[Your objective]:
Return every entry exactly as it is written in the listing.

BEGIN

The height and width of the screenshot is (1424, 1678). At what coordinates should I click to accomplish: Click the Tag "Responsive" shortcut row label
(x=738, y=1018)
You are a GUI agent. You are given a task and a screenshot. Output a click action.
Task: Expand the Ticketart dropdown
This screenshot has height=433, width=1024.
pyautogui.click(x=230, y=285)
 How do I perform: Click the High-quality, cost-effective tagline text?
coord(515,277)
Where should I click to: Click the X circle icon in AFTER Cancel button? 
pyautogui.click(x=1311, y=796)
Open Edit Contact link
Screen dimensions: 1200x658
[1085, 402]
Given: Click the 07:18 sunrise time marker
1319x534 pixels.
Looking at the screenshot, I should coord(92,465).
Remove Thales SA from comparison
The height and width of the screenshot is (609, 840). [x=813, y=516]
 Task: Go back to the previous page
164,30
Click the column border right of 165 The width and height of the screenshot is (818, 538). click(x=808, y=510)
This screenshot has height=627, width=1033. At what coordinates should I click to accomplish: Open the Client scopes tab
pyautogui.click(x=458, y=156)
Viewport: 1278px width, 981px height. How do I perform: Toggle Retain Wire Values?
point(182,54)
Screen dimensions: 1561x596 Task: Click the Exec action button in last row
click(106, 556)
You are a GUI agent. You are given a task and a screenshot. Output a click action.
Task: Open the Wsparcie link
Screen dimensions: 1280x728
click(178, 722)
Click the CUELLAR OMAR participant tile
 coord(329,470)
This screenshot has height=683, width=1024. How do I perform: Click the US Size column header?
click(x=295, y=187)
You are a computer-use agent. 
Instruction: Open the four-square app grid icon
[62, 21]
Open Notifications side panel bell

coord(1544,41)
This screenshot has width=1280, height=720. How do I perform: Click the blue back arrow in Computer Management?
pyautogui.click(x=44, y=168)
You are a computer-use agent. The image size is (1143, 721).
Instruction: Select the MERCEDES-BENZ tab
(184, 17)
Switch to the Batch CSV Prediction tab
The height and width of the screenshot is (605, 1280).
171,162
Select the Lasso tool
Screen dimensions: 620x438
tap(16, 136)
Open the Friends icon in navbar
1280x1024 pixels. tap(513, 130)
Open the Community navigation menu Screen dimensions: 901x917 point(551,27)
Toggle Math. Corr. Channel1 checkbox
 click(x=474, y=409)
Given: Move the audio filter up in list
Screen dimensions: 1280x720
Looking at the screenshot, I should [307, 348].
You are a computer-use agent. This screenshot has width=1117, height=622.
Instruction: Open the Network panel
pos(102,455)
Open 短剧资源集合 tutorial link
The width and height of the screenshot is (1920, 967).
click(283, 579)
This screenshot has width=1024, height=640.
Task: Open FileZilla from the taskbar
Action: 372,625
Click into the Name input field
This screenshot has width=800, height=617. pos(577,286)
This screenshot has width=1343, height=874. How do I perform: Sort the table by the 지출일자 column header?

END

[Answer to the problem]:
The height and width of the screenshot is (1424, 1678). At what coordinates should I click to accomplish: Click the Tag "Responsive" shortcut row label
(x=738, y=1018)
You are a GUI agent. You are given a task and a screenshot. Output a click action.
Task: Expand the Ticketart dropdown
This screenshot has height=433, width=1024.
pyautogui.click(x=230, y=285)
 How do I perform: Click the High-quality, cost-effective tagline text?
coord(515,277)
Where should I click to: Click the X circle icon in AFTER Cancel button? 
pyautogui.click(x=1311, y=796)
Open Edit Contact link
Screen dimensions: 1200x658
[1085, 402]
Given: Click the 07:18 sunrise time marker
1319x534 pixels.
Looking at the screenshot, I should coord(92,465).
Remove Thales SA from comparison
The height and width of the screenshot is (609, 840). [x=813, y=516]
 Task: Go back to the previous page
164,30
Click the column border right of 165 The width and height of the screenshot is (818, 538). click(x=808, y=510)
This screenshot has height=627, width=1033. At what coordinates should I click to accomplish: Open the Client scopes tab
pyautogui.click(x=458, y=156)
Viewport: 1278px width, 981px height. How do I perform: Toggle Retain Wire Values?
point(182,54)
Screen dimensions: 1561x596 Task: Click the Exec action button in last row
click(106, 556)
You are a GUI agent. You are given a task and a screenshot. Output a click action.
Task: Open the Wsparcie link
Screen dimensions: 1280x728
click(178, 722)
Click the CUELLAR OMAR participant tile
 coord(329,470)
This screenshot has height=683, width=1024. How do I perform: Click the US Size column header?
click(x=295, y=187)
You are a computer-use agent. 
Instruction: Open the four-square app grid icon
[62, 21]
Open Notifications side panel bell

coord(1544,41)
This screenshot has width=1280, height=720. How do I perform: Click the blue back arrow in Computer Management?
pyautogui.click(x=44, y=168)
You are a computer-use agent. The image size is (1143, 721).
Instruction: Select the MERCEDES-BENZ tab
(184, 17)
Switch to the Batch CSV Prediction tab
The height and width of the screenshot is (605, 1280).
171,162
Select the Lasso tool
Screen dimensions: 620x438
tap(16, 136)
Open the Friends icon in navbar
1280x1024 pixels. tap(513, 130)
Open the Community navigation menu Screen dimensions: 901x917 point(551,27)
Toggle Math. Corr. Channel1 checkbox
 click(x=474, y=409)
Given: Move the audio filter up in list
Screen dimensions: 1280x720
Looking at the screenshot, I should [307, 348].
You are a computer-use agent. This screenshot has width=1117, height=622.
Instruction: Open the Network panel
pos(102,455)
Open 短剧资源集合 tutorial link
The width and height of the screenshot is (1920, 967).
click(283, 579)
This screenshot has width=1024, height=640.
Task: Open FileZilla from the taskbar
Action: 372,625
Click into the Name input field
This screenshot has width=800, height=617. pos(577,286)
This screenshot has width=1343, height=874. How do I perform: Sort the table by the 지출일자 column header?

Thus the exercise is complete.